La mayor parte de los músicos de la 'movida' vive de lo que le reporta otra profesión

Amelia Castilla

Relaciones públicas de un restaurante, pinchadiscos, expertos en ordenadores, camareros, fotógrafos y panaderos son algunas de las profesiones a las que se dedican algunos de los integrantes de los grupos más conocidos de la movida. La música no da dinero suficiente para vivir, y los artistas tienen que compaginar el escenario y la fama con un horario fijo y una nómina. "¿Qué vamos a hacer si no?", argumentan ellos. Por la mañana, el traje y el portafolios, y por la noche, el pentagrama, las patillas y el tupé bien levantado. Son expertos en sobrevivir. Los conocen en los bares de moda y suelen consumir gratis. Con las chicas lo tienen fácil y ellos se dejan querer.
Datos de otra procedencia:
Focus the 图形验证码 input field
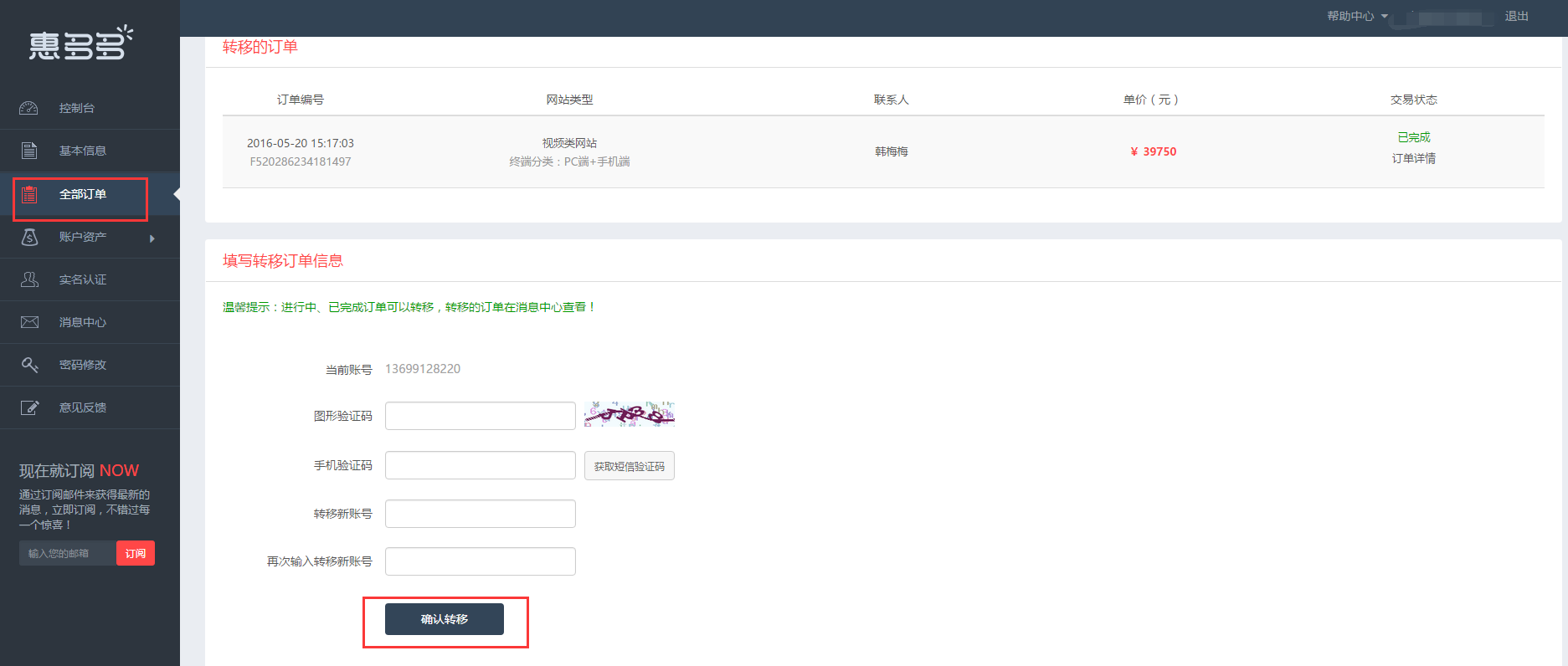Viewport: 1568px width, 666px height. [480, 416]
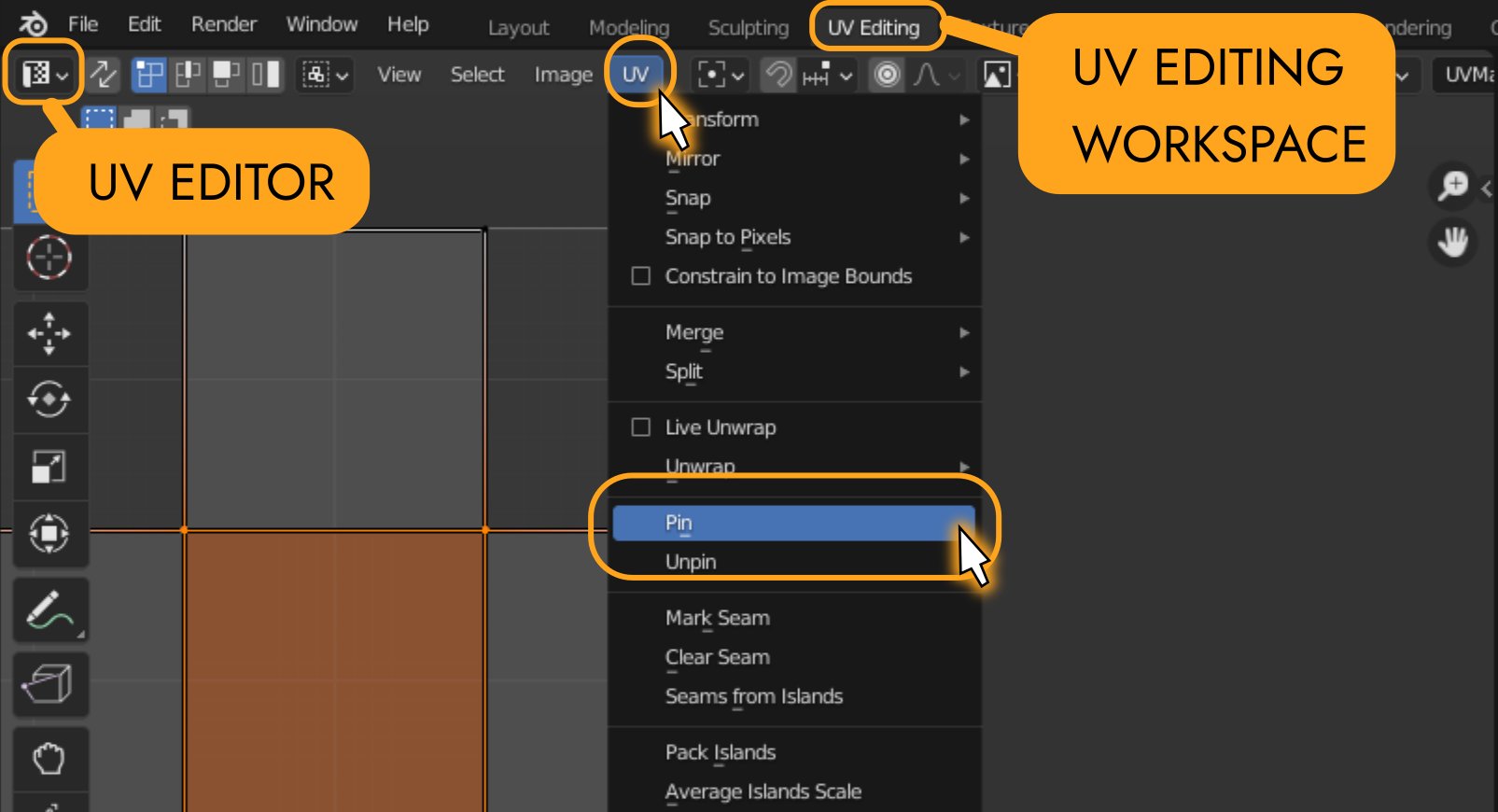The width and height of the screenshot is (1498, 812).
Task: Select the Scale tool
Action: click(49, 467)
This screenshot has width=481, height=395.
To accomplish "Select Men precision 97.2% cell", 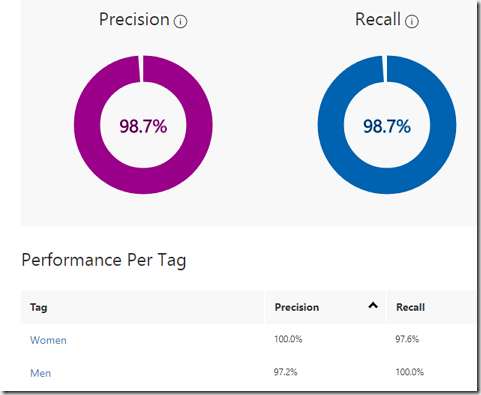I will click(x=285, y=372).
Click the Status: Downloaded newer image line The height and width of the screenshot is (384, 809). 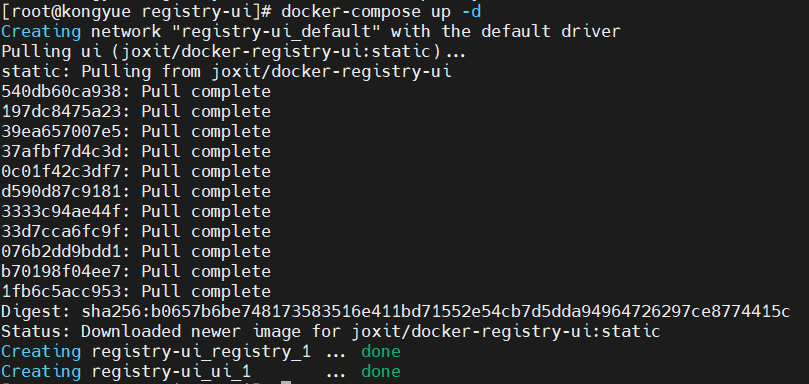click(331, 331)
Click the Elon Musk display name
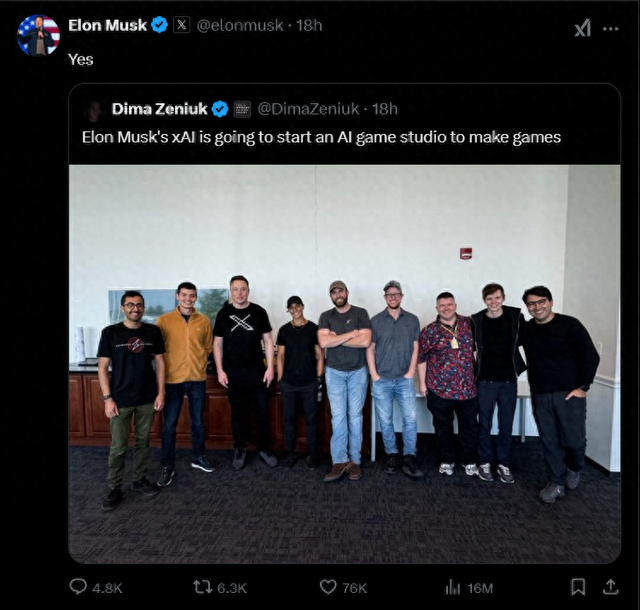 [107, 25]
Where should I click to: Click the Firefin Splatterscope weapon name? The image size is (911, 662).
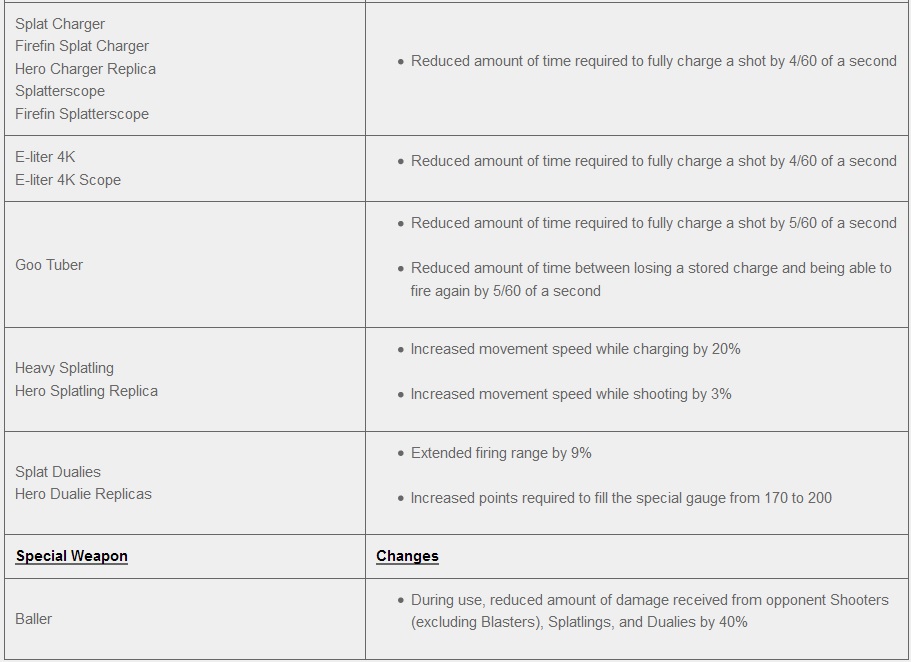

Le ha dado un ataque de sed y sale disparado. En dos zancadas se pone en la barra y coge otra cerveza. Al instante está en la cabina preparando el disco siguiente. Se pone los cascos, enciende un cigarrillo y asegura por el micrófono que la siguiente canción es de La Frontera, su grupo favorito. El local es una especie de garaje pintado de negro con sofás de plástico donde el ambiente empieza a animarse entrada la madrugada. Guillermo Martín, de 23 años, el guitarrista de Desperados, trabaja como pincha por la tarde en San Mateo y por la noche en Komitte. Tiene adornada la cabina con fotos de su grupo y todas las noches cuela algún tema suyo: "Es que esta canción es buena".Esconde sus ojos con una medio melena lacia y se muerde las uñas como un desperado. Guille, como le conocen sus amigos, ve la noche como una barra enorme llena de copas. Si pudiera estaría abajo, con la gente, "pero no tengo más remedio que trabajar", dice tímidamente, mientras selecciona otra canción, entre los más de 500 discos de la cabina. Desde su pecera Guillermo divisa una buena parte de la fauna nocturna: heavys, punks, rockers, horteras, borrachos y chicas ajustadas, que matan la última en el local. Por su posición la cabina resulta totalmente asequible para el público. "Eso a veces es chachi porque la gente se acerca y te da cuartelillo, pero en ocasiones aguantas muchos rollos", asegura. "El otro día vino una chica que me echó la bronca porque no hacía caso a su amiga. Al final tuve que mosquearme con las dos y decirlas que se afeitaran".

Pasa demasiadas horas encerrado -desde las nueve de la noche a las cinco de la madrugada-, pero le satisface que la gente baile al son que él marca. La empresa para la que trabaja conoce su otra profesión y le da facilidades para que actúe con Desperados. De las galas que han realizado este verano ha vuelto a casa cuando más con 20.000 pesetas limpias y cuando menos con 1.500, "según como sea la fiesta que hagamos después del concierto".

Su trabajo como pincha supone vivir de noche y consumir todo lo que se tercie. A Guillermo lo que realmente le gusta es tocar la guitarra y subirse a un escenario. Sueña con hacer surf en Camoens y por las tardes ensaya canciones de Frank Sinatra con el piano que le dejó su abuelo.

"Aprovechar mi tiempo"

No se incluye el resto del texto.